Long-term rituximab lowers NMOSD relapse risk, eases disability
Study participants received lower doses than usually given
Treatment with rituximab significantly reduces the risk of relapse and lessens disability in neuromyelitis optica spectrum disorder (NMOSD) patients with antibodies against aquaporin-4 (AQP4), according to a long-term, retrospective Australian study.
Most of the analyzed patients received an initial infusion of rituximab at 1,000 mg, given as two separate 500 mg infusions two weeks apart, followed by single 500 mg doses, which is “lower than the doses most commonly reported in the literature,” the researchers wrote.
The findings support the efficacy of rituximab in NMOSD, but also highlight the need for further studies to determine the treatment’s optimal dosing in this patient population, the researchers noted.
The study, “Long-term efficacy and safety of rituximab in the treatment of neuromyelitis Optica Spectrum disorder,” was published in the Multiple Sclerosis Journal – Experimental, Translational and Clinical.
NMOSD occurs when the immune system mistakenly attacks healthy cells of the central nervous system, which consists of the brain and spinal cord. This leads to damaging inflammation in the spinal cord and optic nerves, which relay signals between the eyes and the brain. Left untreated, the inflammation can make symptoms suddenly worsen, or relapse. Each relapse causes new damage that accumulates over time, sometimes leading to paralysis and vision loss.
Cancer treatment being studied in NMOSD
Most NMOSD cases are associated with self-reactive antibodies against AQP4, a protein found at the surface of neuron-supporting cells.
Rituximab (sold as Rituxan, among others) is an antibody-based therapy developed for certain blood cancers that works by promoting the death of antibody-producing immune B-cells. Given as an into-the-vein, or intravenous, infusion, it is commonly used off label in NMOSD. Data from small studies have supported its ability to prevent relapses, even in racially diverse populations, and ease disability in NMOSD.
However, data from large, controlled clinical trials are lacking, and the optimal dosing of rituximab in NMOSD remains unclear.
Initially, rituximab regimens for NMOSD were based on the doses used for blood cancers, usually an initial dose of 1,000 mg infused twice, two weeks apart, followed by 1,000 mg maintenance doses. But an increasing number of studies have reported rituximab’s efficacy in NMOSD with lower doses.
To evaluate rituximab’s long-term safety and efficacy in NMOSD, a team of researchers retrospectively analyzed pharmacy dispensing and clinical records of NMOSD patients treated with rituximab at two major hospitals in Brisbane, Australia, from January 2005 to July 2021.
The analysis covered 37 patients, 86% of them women, with a mean age of 42 at rituximab start. Most (73%) were positive for anti-AQP4 antibodies, while the remaining 10 patients were AQP4-negative.

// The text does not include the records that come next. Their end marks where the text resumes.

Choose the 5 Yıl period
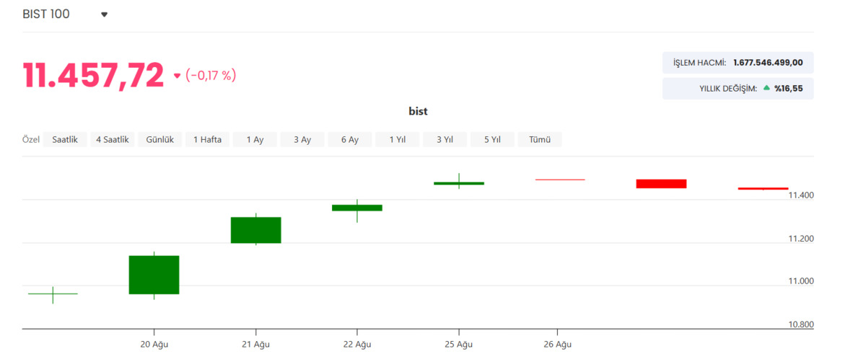The image size is (866, 362). click(x=492, y=140)
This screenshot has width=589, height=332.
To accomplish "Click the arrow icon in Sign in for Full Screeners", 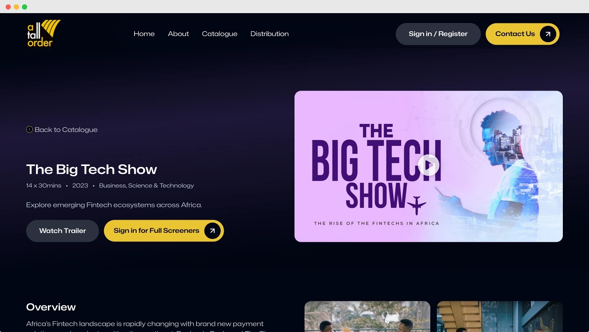I will point(212,231).
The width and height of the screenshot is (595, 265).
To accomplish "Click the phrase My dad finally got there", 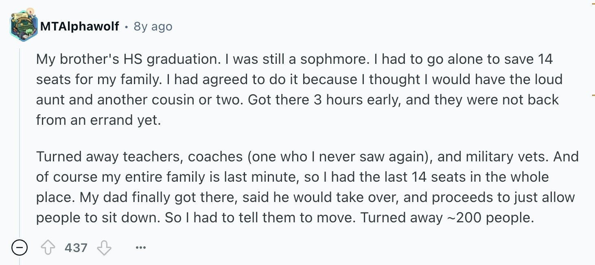I will tap(159, 198).
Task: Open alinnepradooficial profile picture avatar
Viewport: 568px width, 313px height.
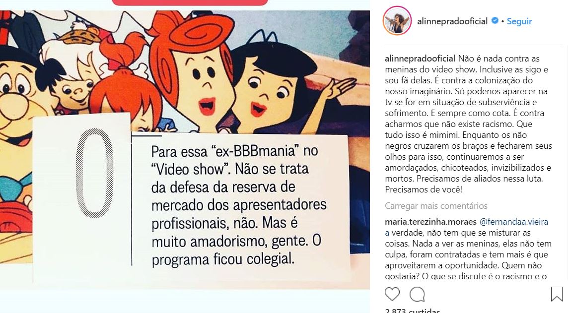Action: (397, 21)
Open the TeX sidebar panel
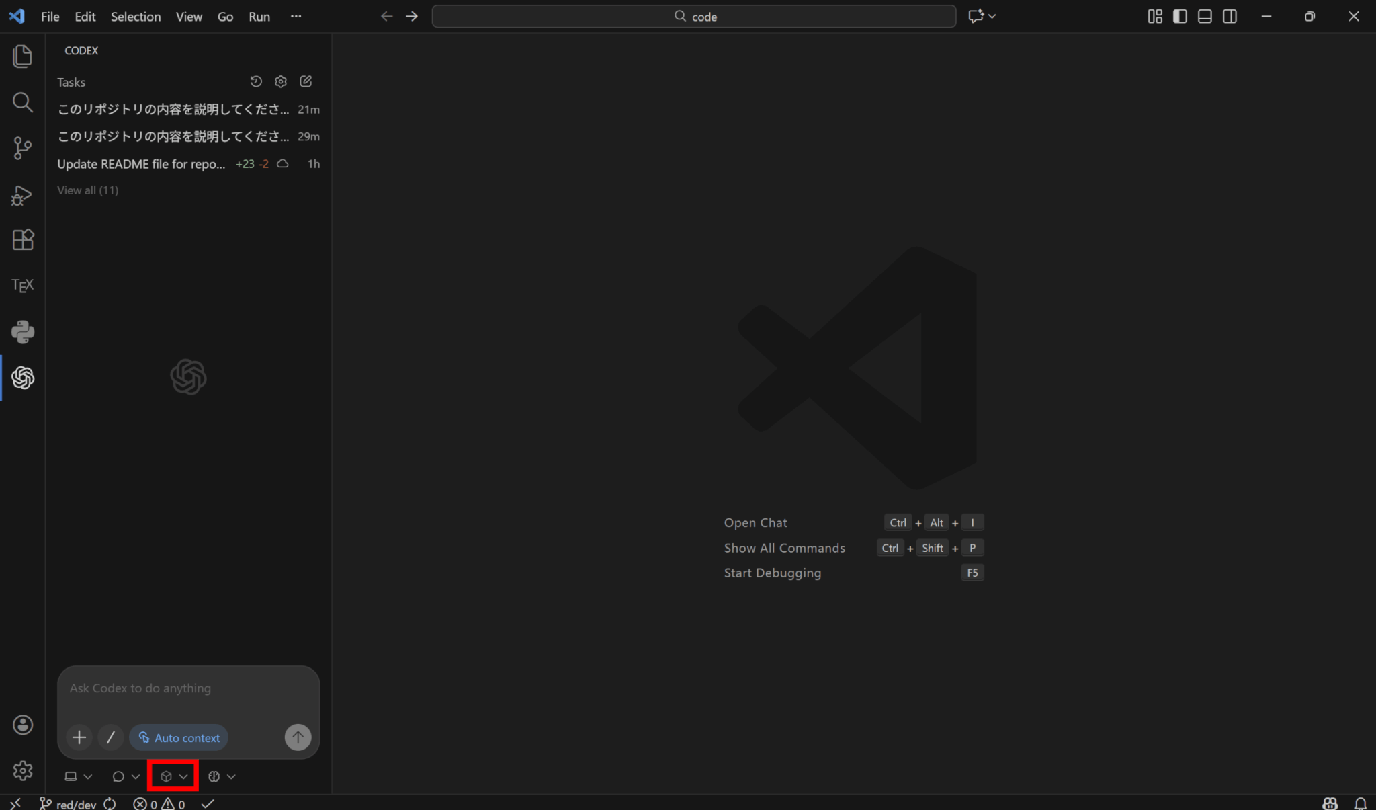This screenshot has height=810, width=1376. [23, 286]

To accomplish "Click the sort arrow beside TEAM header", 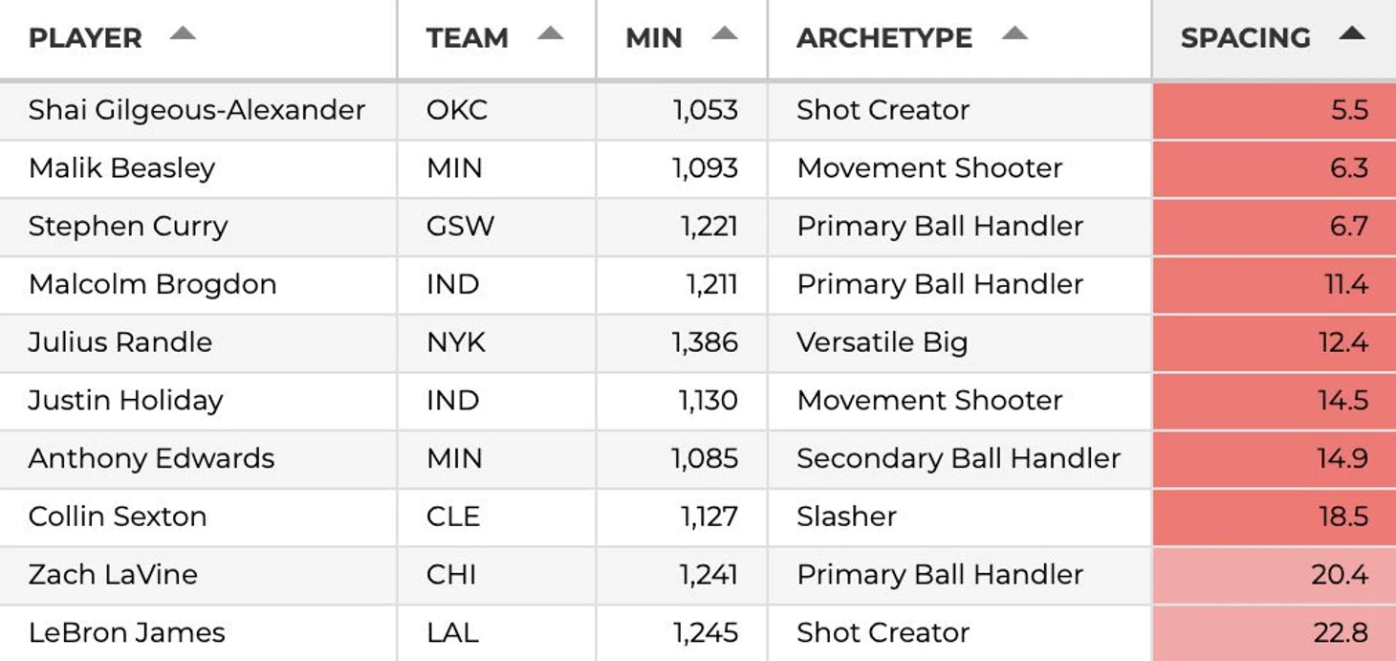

Rituximab was the first disease-modifying therapy for most patients. The most common treatment regimen was an initial 1,000 mg dose, given as two 500 mg infusions two weeks apart, followed by single doses at 500 mg.
AQP4-positive patients were followed for a median of about 4.5 years, and those without such antibodies for a little over three years. During follow-up, 23 patients (62%) required routine redosing of rituximab. AQP4-positive patients received a median of 10 rituximab infusions, and AQP4-negative patients a median of six.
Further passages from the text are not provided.